Banyak sekali syairnya yang memotivasi untuk semangat beramal, berperilaku baik, dan berkemauan keras, antara lain dia mengatakan:

Seorang pemuda akan beroleh kehormatan diri dari waktu yang dijalaninya. Kesulitan akan menghampiri seseorang sesuai dengan kapasitasnya

Dalam syair yang lain, dia mengatakan:

Kefakiran bukanlah aib, meskipun auratnya terbuka. Aib adalah memiliki harta dengan cara yang tidak terpuji

Dia mengatakan:

Orang pemberani lagi sombong pasti binasa. Dia pasti mati dalam kehinaan

Dia mengatakan:

Orang yang bergantung kepada waktu ibarat orang yang tidur di ujung bayang-bayang, sementara bayang-bayang berlalu dengan cepat

Dia mengatakan:

Kemuliaan digapai dengan sungguh-sungguh, bukan hanya sekadar berusaha

Keberuntungan akan terus berjalan meninggalkan orang-orang, meskipun mereka berhenti

Dia mengatakan:

Harta yang aku kumpulkan hanyalah ganimah bagi orang yang hidup sepeninggalku dan tuduhan bagi Penciptaku

Masih banyak syair-syair lain yang menunjukkan kepada kita bahwa Sayid Syarif Radhi adalah orang yang zuhud dan pendidik yang arif. Memang banyak parameter keseimbangan dalam pribadi agung ini, seperti keseimbangan yang telah kita lihat antara pedalaman dan perkotaan, antara menahan penderitaan dan keluhuran jiwa, antara menghargai leluhur dan keluarga dan mengesampingkan kerabat yang durhaka, dan lain sebagainya. Apa yang telah dipaparkan di atas sudah lebih dari cukup.

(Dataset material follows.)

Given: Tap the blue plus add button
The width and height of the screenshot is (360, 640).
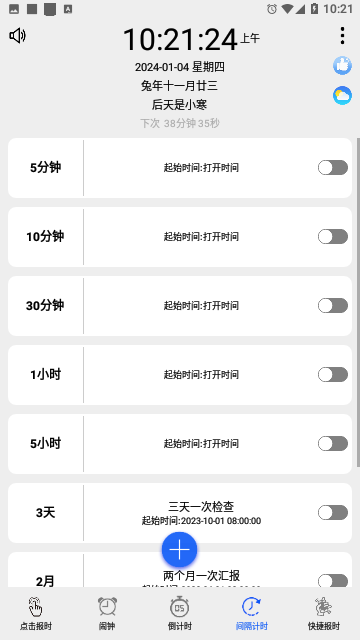Looking at the screenshot, I should click(x=180, y=550).
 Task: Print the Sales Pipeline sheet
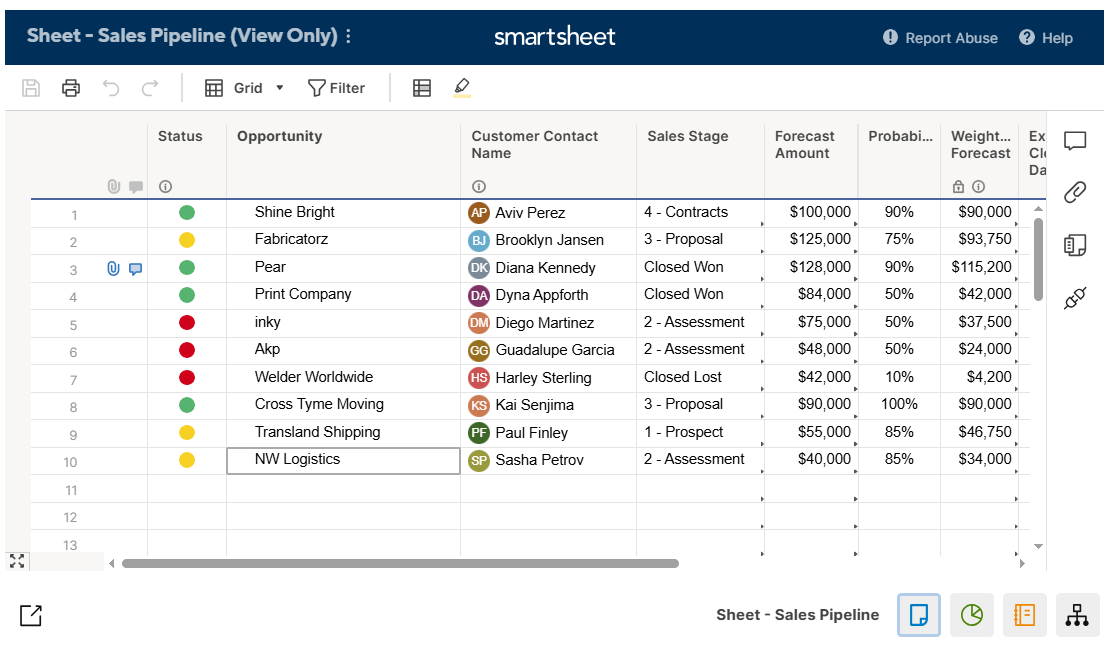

Sebagai penutup, tentunya tulisan dan penelitian ini masih banyak kekurangan. Semoga yang lain bisa menutupi dan mudah-mudahan Allah memberkati. (IRIB Indonesia/Taqrib/SL)

[1]QS. al-Dzariyat [51]: 56.

[2]QS. Shad [38]: 30.

[3]QS. al-Nahl [16]: 36.

[4]‘Abqariyah al-Syarif al-Radhi al-Mubarak, jilid 1, hlm. 36.

[5]Thabaqah al-Syafi'iyyah al-Kubra, jilid 3, hlm. 51.

[6]Muqaddimah al-Nashiriyyat, hlm. 43.